Di tengah resesi dan pagebluk Covid-19, kepercayaan terhadap sebuah produk atau layanan di berbagai sektor semakin diuji. Kinerja pemerintahan dalam mengatasi atau menekan resesi dan pandemi Covid-19 akan disorot masyarakatnya. Produk usaha kuliner, mulai dari mikro hingga besar, juga akan dicermati dan dipilah-pilah oleh sebagaian besar konsumennya yang lebih mengutamakan keamanan ketimbang harga di tengah merebaknya penyakit yang disebabkan virus korona baru.
Di tengah perkembangan teknologi informasi, masyarakat akan semakin memilih produk-produk atau platform digital yang mampu memberikan tingkat keamanan penggunanya. Ini utamanya terkait dengan keamanan data pribadi pengguna yang berpotensi untuk diretas dan diperjualbelikan.
Apalagi, dari sektor jasa layanan keuangan, kepercayaan menjadi napas bisnis ini. Kasus-kasus investasi bodong, gagal bayar klaim asuransi, peretasan akun pembayaran, dan potensi jual-beli data nasabah semakin menjadi perhatian nasabah atau calon nasabah. Jika salah satu hal itu terjadi, nasabah sudah pasti berteriak menuntut hak dan kemudian hengkang dari produk atau perusahaan itu.
Rancangan Undang-Undang Cipta Kerja yang tengah menjadi perbincangan panas sejak awal tahun ini juga ibarat brand yang membutuhkan dasar utama trust. Para pembuat brand tersebut saat ini tengah diuji dari berbagai sisi, terutama menyakut proses dan isi drafnya. Berbagai narasi membangun kepercayaan brand Cipta Kerja digulirkan. Misalnya, UU sapu jagat atau omnibus law itu mampu menghadirkan investasi yang berujung pada penyerapan tenaga kerja baru dan pekerja lama yang telah dirumahkan atau mengalami pemutusan hubungan kerja.

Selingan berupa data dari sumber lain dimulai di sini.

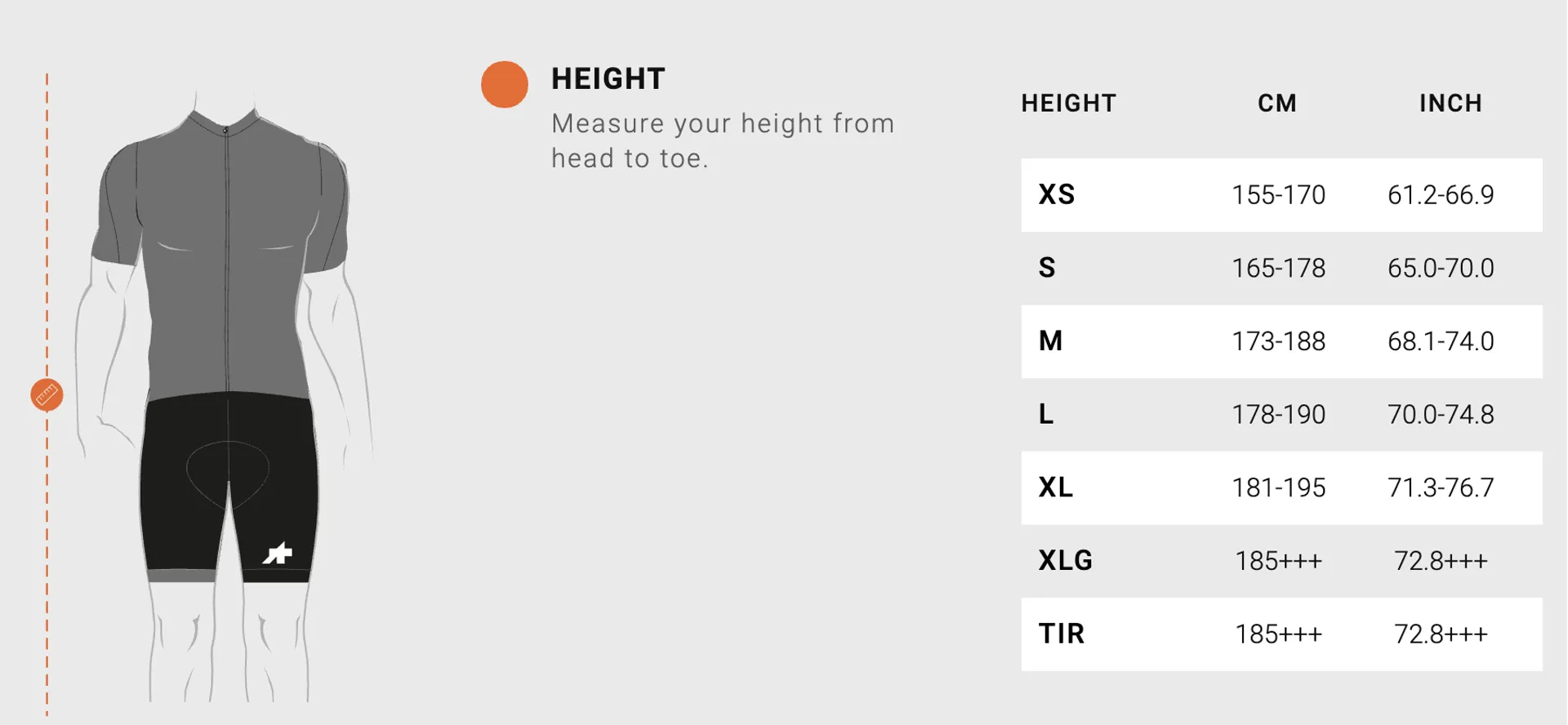1568x725 pixels.
Task: Click the 'Measure your height' description text
Action: coord(722,140)
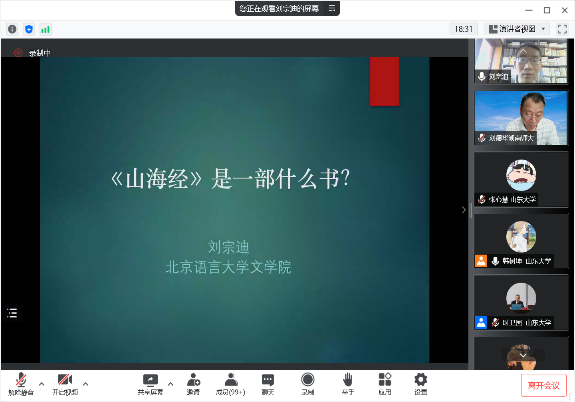Enter full screen mode

[x=562, y=29]
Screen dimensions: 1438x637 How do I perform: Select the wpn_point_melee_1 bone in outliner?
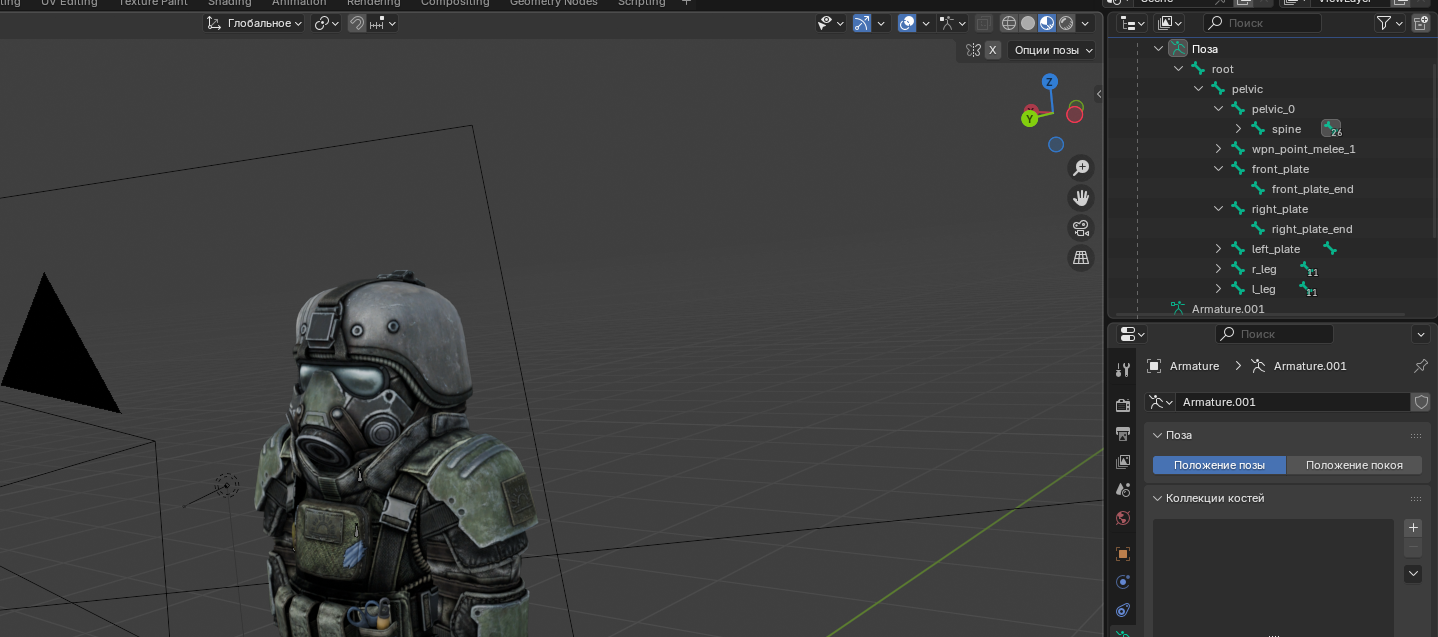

Di sisi lain, narasi atas ketidakpercayaan terhadap brand Cipta Kerja tersebut juga muncul. Misalnya, tentang semakin terpinggirkannya kaum marjinal (buruh/pekerja, nelayan, dan petani), kekhawatiran terhadap kerusakan lingkungan, semakin tereduksinya otonomi daerah, dan potensi terjadinya komersialisasi pendidikan.
Sekali lagi, kepercayaan merupakan napas produk dan layanan dari entitas usaha, lembaga, bahkan pemerintahan. Para penggunanya mampu menilai positif dan negatifnya setelah memakai produk dan layanan tersebut. Jika mereka sudah merasa tidak nyaman dan aman, produk itu akan ditinggalkan.